Effects of trinexapac-ethyl (TE) and salinity on ascorbate peroxidase (APX) activity, catalase (CAT) activity, and glutathione reductase (GR) activity of ‘Barimpala’ kentucky bluegrass. TE 1, application of TE at 1 g/100 m2; TE 1.7, application of TE at 1.7 g/100 m2. Vertical bars indicate least significant difference values (P = 0.05) for treatment comparisons at a given week of treatment.

Citation: HortScience horts 47, 8; 10.21273/HORTSCI.47.8.1163

Discussion

Salinity stress caused significant declines in grass quality and overall turf performance. Application of TE at 1 g/100 m2 alleviated salt injury and had a positive impact on kentucky bluegrass survival of salt stress. However, the adverse effects of high salinity were more pronounced when turf was treated by TE at 1.7 g/100 m2, suggesting that effects of TE on salt tolerance varied with its application rate and salinity levels.

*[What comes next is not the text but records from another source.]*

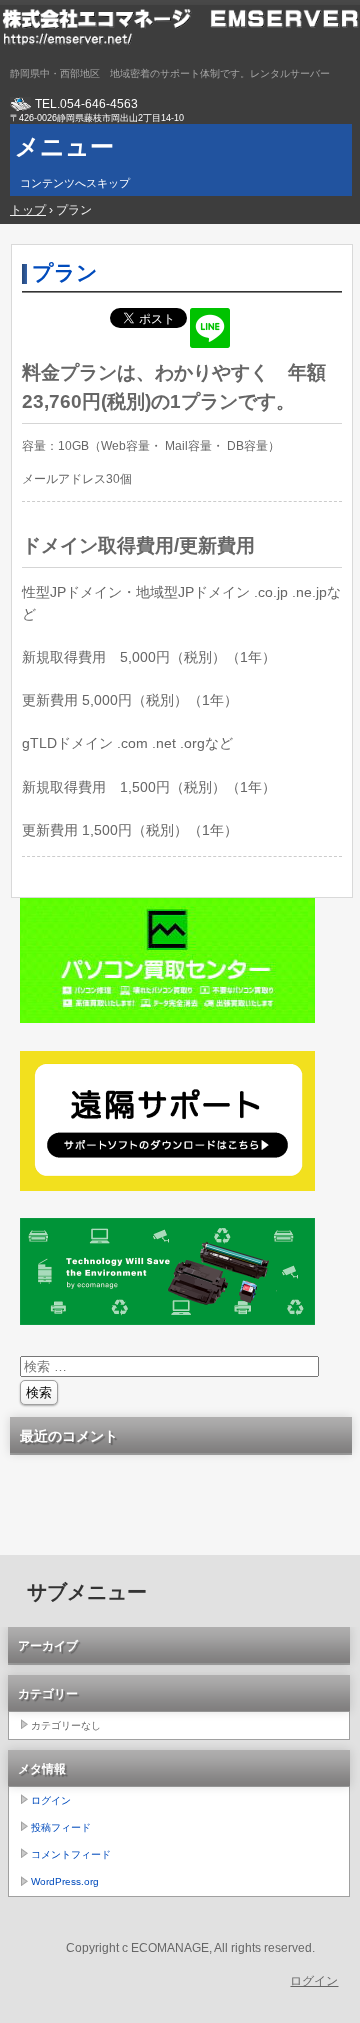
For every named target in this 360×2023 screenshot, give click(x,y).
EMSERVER (180, 35)
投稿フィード (61, 1827)
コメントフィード (71, 1854)
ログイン (51, 1800)
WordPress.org (65, 1881)
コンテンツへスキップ (75, 183)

A relatively high TE application rate may have resulted in phytotoxicity, leading to a decrease in overall visual quality (Gardner and Wherley, 2005). Furthermore, severe inhibition of shoot growth and consequently lower root mass may have increased plant sensitivity to salt stress. The mechanisms responsible for enhanced stress tolerance by TE are not well understood. Some studies have demonstrated that inhibition of GA1 resulting from TE action increases leaf cell density resulting in more Chl content per unit area and darker green leaves (Ervin and Koski, 2001; Heckman et al., 2005). Our results also showed that TE application increased leaf Chl content and alleviated the decline in Chl during the stress period; however, in high salinity levels, Chl content decrease may be the result of an increase of Chl degradation or a decrease of Chl synthesis (Santos, 2004). In low levels of salinity and initial periods of stress, leaf Chl content increases may be the result of inhibition of growth or decrease in leaf water content, because Chl was measured on a fresh weight basis.

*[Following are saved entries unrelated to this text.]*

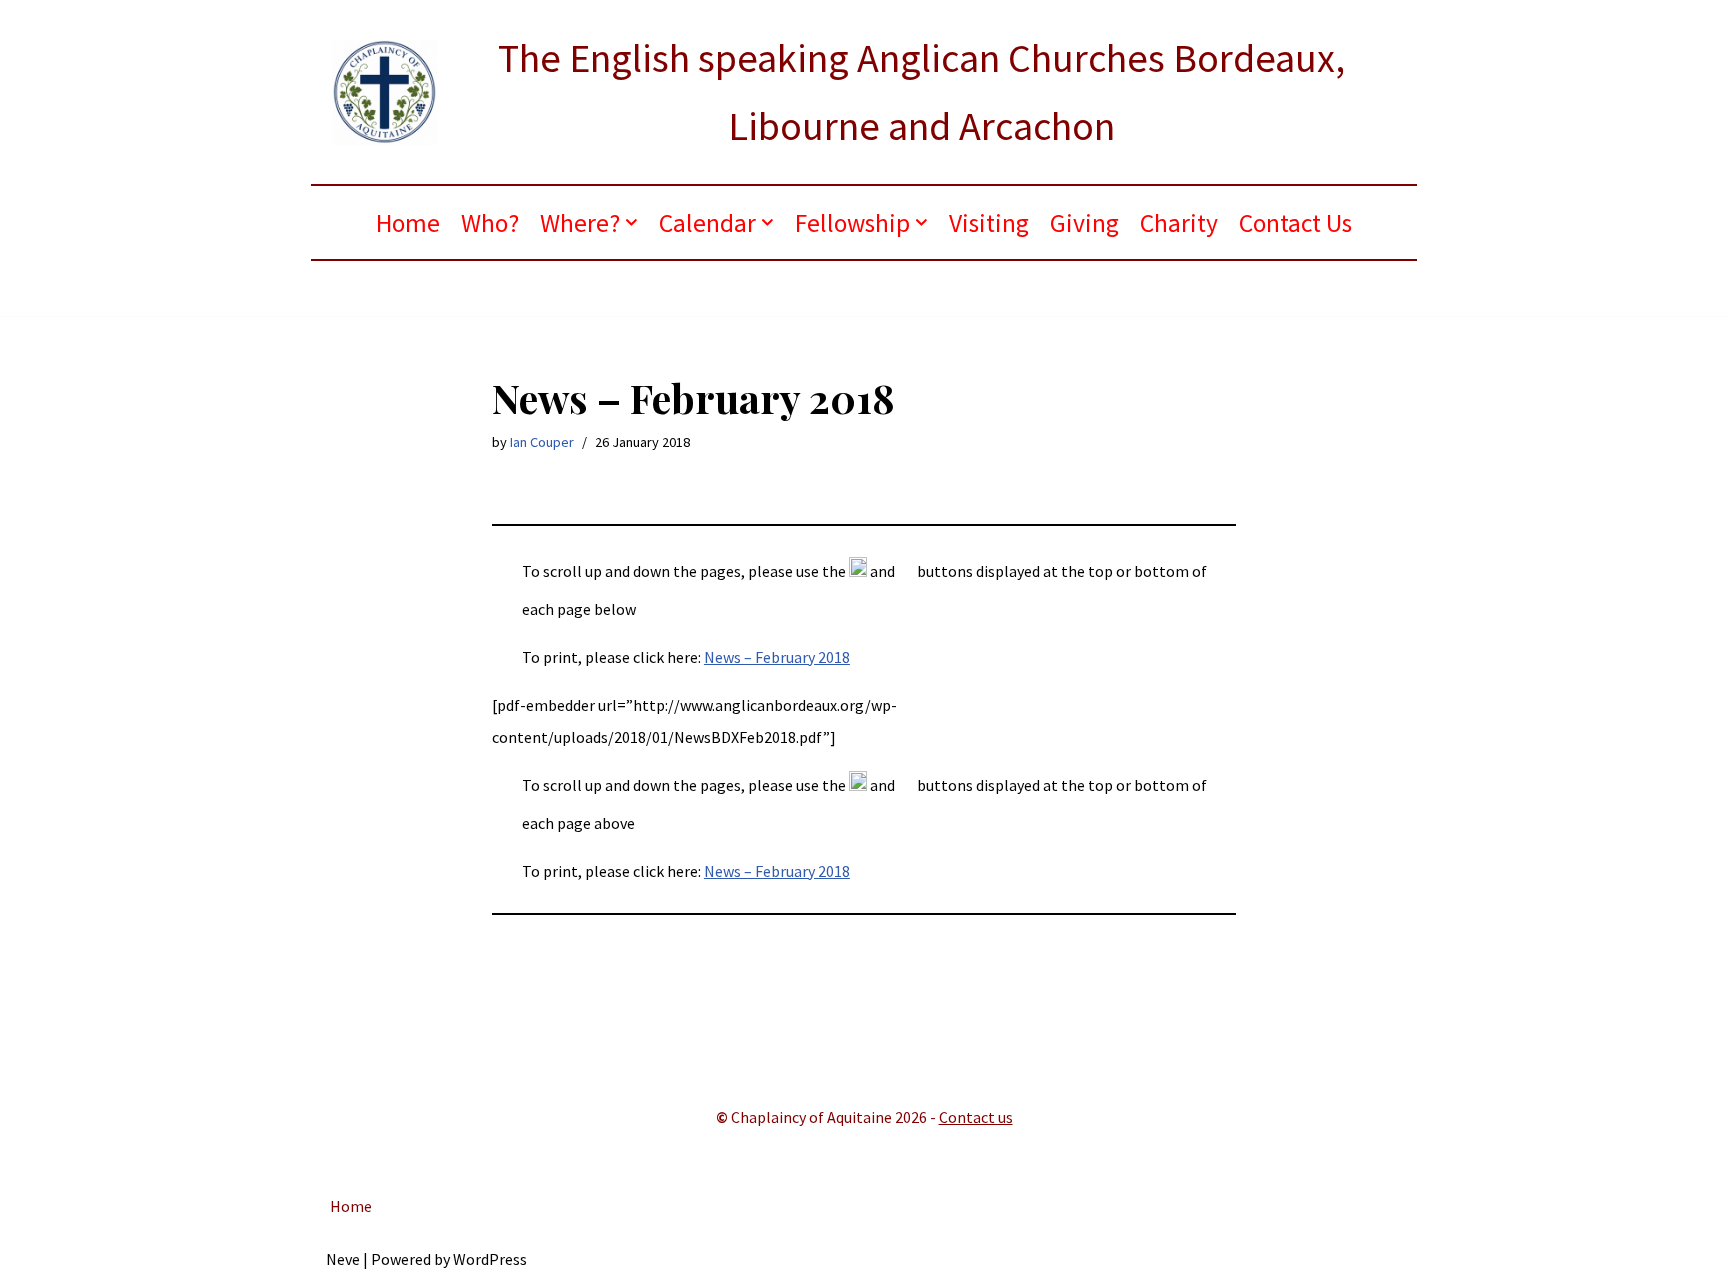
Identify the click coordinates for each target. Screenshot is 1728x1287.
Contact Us (1295, 223)
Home (408, 223)
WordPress (490, 1259)
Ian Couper (542, 442)
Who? (490, 223)
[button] (631, 222)
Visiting (989, 223)
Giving (1084, 223)
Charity (1179, 223)
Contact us (976, 1117)
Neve (343, 1259)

Chlorophyll content is an important factor in determining photosynthetic capacity. It has been shown that TE application increases canopy photosynthetic rate and photochemical efficiency (Ervin and Zhang, 2007; McCann and Huang, 2007), whereas maintenance respiration may be decreased (Heckman et al., 2001). Photosynthate not used for leaf elongation must be stored or transported to other organs such as crowns, stems, and roots and would explain increased tillering (Ervin et al., 2002) and rooting (McCullough et al., 2005) that has been reported in previous research. High root:shoot ratio during a stress period is very important and promotes salinity tolerance by increasing the absorbing surface to take up more water (O'Toole and Bland, 1987). Baldwin et al. (2006) reported that application of TE during exposure of plants to salinity increased root growth in two cultivars of bermudagrass. Parallel to these results we observed that a decrease in root mass resulting from salinity progressed more slowly in TE1-treated plants.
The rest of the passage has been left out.